### Supplied data
──────────

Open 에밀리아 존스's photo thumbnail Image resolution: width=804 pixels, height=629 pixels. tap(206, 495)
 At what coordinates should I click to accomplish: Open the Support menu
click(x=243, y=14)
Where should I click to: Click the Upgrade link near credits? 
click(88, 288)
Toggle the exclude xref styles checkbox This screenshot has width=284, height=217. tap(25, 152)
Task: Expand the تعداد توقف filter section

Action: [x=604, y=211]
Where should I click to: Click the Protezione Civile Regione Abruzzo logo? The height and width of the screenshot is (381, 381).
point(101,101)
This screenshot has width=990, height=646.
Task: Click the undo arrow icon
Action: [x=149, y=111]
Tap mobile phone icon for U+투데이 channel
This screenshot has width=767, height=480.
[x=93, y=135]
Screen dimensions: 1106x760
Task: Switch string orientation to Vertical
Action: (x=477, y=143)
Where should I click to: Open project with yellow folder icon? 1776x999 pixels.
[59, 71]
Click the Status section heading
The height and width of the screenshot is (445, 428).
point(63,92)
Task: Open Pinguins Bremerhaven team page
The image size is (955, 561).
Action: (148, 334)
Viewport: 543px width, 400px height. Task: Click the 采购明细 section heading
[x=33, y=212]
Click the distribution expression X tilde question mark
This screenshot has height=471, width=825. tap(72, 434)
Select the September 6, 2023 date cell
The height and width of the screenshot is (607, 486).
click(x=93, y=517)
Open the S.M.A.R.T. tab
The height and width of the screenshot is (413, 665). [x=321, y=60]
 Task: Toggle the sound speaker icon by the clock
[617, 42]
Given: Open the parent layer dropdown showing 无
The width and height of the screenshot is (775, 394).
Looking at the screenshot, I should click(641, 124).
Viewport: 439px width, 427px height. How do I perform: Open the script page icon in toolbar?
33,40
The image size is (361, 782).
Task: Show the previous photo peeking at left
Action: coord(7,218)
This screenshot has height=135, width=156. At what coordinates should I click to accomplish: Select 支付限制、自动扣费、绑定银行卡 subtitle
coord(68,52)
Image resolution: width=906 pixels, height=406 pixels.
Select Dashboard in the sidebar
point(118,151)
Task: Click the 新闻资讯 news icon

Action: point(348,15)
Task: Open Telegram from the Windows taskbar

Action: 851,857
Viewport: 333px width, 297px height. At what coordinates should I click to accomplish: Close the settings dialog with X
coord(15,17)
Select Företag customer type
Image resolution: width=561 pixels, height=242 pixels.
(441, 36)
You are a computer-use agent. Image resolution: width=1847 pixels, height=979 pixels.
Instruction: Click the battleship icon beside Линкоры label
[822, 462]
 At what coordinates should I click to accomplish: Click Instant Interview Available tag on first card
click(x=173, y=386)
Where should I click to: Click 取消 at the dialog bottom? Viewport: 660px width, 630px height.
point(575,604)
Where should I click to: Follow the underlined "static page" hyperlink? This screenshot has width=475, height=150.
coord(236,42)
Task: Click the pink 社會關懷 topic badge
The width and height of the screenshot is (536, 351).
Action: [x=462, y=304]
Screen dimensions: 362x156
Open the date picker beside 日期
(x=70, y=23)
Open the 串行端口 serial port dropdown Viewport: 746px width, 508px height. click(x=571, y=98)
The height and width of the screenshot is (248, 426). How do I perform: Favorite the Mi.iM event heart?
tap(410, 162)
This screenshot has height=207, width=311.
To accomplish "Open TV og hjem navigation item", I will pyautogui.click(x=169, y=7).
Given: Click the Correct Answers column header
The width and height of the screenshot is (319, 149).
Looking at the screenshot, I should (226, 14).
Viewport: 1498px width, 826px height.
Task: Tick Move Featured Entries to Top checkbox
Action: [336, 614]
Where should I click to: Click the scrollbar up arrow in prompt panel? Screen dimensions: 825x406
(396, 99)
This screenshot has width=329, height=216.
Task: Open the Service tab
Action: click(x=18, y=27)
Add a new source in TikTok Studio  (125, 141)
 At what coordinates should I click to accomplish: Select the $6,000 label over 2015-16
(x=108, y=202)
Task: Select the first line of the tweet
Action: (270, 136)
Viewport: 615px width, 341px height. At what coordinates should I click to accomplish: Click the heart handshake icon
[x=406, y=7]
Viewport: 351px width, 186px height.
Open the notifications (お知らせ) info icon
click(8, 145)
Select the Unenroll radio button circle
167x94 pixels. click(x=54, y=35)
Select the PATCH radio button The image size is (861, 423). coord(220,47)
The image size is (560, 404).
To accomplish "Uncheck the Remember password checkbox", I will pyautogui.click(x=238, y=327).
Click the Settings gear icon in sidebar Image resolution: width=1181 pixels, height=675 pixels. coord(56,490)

──────────

### Goal of the exercise
Please rewrite all of the material above as a numbered list with one line per item, leaving out blank lines.

### Task solution
1. Open 에밀리아 존스's photo thumbnail Image resolution: width=804 pixels, height=629 pixels. tap(206, 495)
2.  At what coordinates should I click to accomplish: Open the Support menu
3. click(x=243, y=14)
4. Where should I click to: Click the Upgrade link near credits? 
5. click(88, 288)
6. Toggle the exclude xref styles checkbox This screenshot has width=284, height=217. tap(25, 152)
7. Task: Expand the تعداد توقف filter section
8. Action: [x=604, y=211]
9. Where should I click to: Click the Protezione Civile Regione Abruzzo logo? The height and width of the screenshot is (381, 381).
10. point(101,101)
11. This screenshot has width=990, height=646.
12. Task: Click the undo arrow icon
13. Action: [x=149, y=111]
14. Tap mobile phone icon for U+투데이 channel
15. This screenshot has width=767, height=480.
16. [x=93, y=135]
17. Screen dimensions: 1106x760
18. Task: Switch string orientation to Vertical
19. Action: (x=477, y=143)
20. Where should I click to: Open project with yellow folder icon? 1776x999 pixels.
21. [59, 71]
22. Click the Status section heading
23. The height and width of the screenshot is (445, 428).
24. point(63,92)
25. Task: Open Pinguins Bremerhaven team page
26. The image size is (955, 561).
27. Action: (148, 334)
28. Viewport: 543px width, 400px height. Task: Click the 采购明细 section heading
29. [x=33, y=212]
30. Click the distribution expression X tilde question mark
31. This screenshot has height=471, width=825. tap(72, 434)
32. Select the September 6, 2023 date cell
33. The height and width of the screenshot is (607, 486).
34. click(x=93, y=517)
35. Open the S.M.A.R.T. tab
36. The height and width of the screenshot is (413, 665). [x=321, y=60]
37.  Task: Toggle the sound speaker icon by the clock
38. [617, 42]
39. Given: Open the parent layer dropdown showing 无
40. The width and height of the screenshot is (775, 394).
41. Looking at the screenshot, I should click(641, 124).
42. Viewport: 439px width, 427px height. How do I perform: Open the script page icon in toolbar?
43. 33,40
44. The image size is (361, 782).
45. Task: Show the previous photo peeking at left
46. Action: coord(7,218)
47. This screenshot has height=135, width=156. At what coordinates should I click to accomplish: Select 支付限制、自动扣费、绑定银行卡 subtitle
48. coord(68,52)
49. Image resolution: width=906 pixels, height=406 pixels.
50. Select Dashboard in the sidebar
51. point(118,151)
52. Task: Click the 新闻资讯 news icon
53. Action: point(348,15)
54. Task: Open Telegram from the Windows taskbar
55. Action: 851,857
56. Viewport: 333px width, 297px height. At what coordinates should I click to accomplish: Close the settings dialog with X
57. coord(15,17)
58. Select Företag customer type
59. Image resolution: width=561 pixels, height=242 pixels.
60. (441, 36)
61. You are a computer-use agent. Image resolution: width=1847 pixels, height=979 pixels.
62. Instruction: Click the battleship icon beside Линкоры label
63. [822, 462]
64.  At what coordinates should I click to accomplish: Click Instant Interview Available tag on first card
65. click(x=173, y=386)
66. Where should I click to: Click 取消 at the dialog bottom? Viewport: 660px width, 630px height.
67. point(575,604)
68. Where should I click to: Follow the underlined "static page" hyperlink? This screenshot has width=475, height=150.
69. coord(236,42)
70. Task: Click the pink 社會關懷 topic badge
71. The width and height of the screenshot is (536, 351).
72. Action: [x=462, y=304]
73. Screen dimensions: 362x156
74. Open the date picker beside 日期
75. (x=70, y=23)
76. Open the 串行端口 serial port dropdown Viewport: 746px width, 508px height. click(x=571, y=98)
77. The height and width of the screenshot is (248, 426). How do I perform: Favorite the Mi.iM event heart?
78. tap(410, 162)
79. This screenshot has height=207, width=311.
80. To accomplish "Open TV og hjem navigation item", I will pyautogui.click(x=169, y=7).
81. Given: Click the Correct Answers column header
82. The width and height of the screenshot is (319, 149).
83. Looking at the screenshot, I should (226, 14).
84. Viewport: 1498px width, 826px height.
85. Task: Tick Move Featured Entries to Top checkbox
86. Action: [336, 614]
87. Where should I click to: Click the scrollbar up arrow in prompt panel? Screen dimensions: 825x406
88. (396, 99)
89. This screenshot has width=329, height=216.
90. Task: Open the Service tab
91. Action: click(x=18, y=27)
92. Add a new source in TikTok Studio  (125, 141)
93.  At what coordinates should I click to accomplish: Select the $6,000 label over 2015-16
94. (x=108, y=202)
95. Task: Select the first line of the tweet
96. Action: (270, 136)
97. Viewport: 615px width, 341px height. At what coordinates should I click to accomplish: Click the heart handshake icon
98. [x=406, y=7]
99. Viewport: 351px width, 186px height.
100. Open the notifications (お知らせ) info icon
101. click(8, 145)
102. Select the Unenroll radio button circle
103. 167x94 pixels. click(x=54, y=35)
104. Select the PATCH radio button The image size is (861, 423). coord(220,47)
105. The image size is (560, 404).
106. To accomplish "Uncheck the Remember password checkbox", I will pyautogui.click(x=238, y=327).
107. Click the Settings gear icon in sidebar Image resolution: width=1181 pixels, height=675 pixels. coord(56,490)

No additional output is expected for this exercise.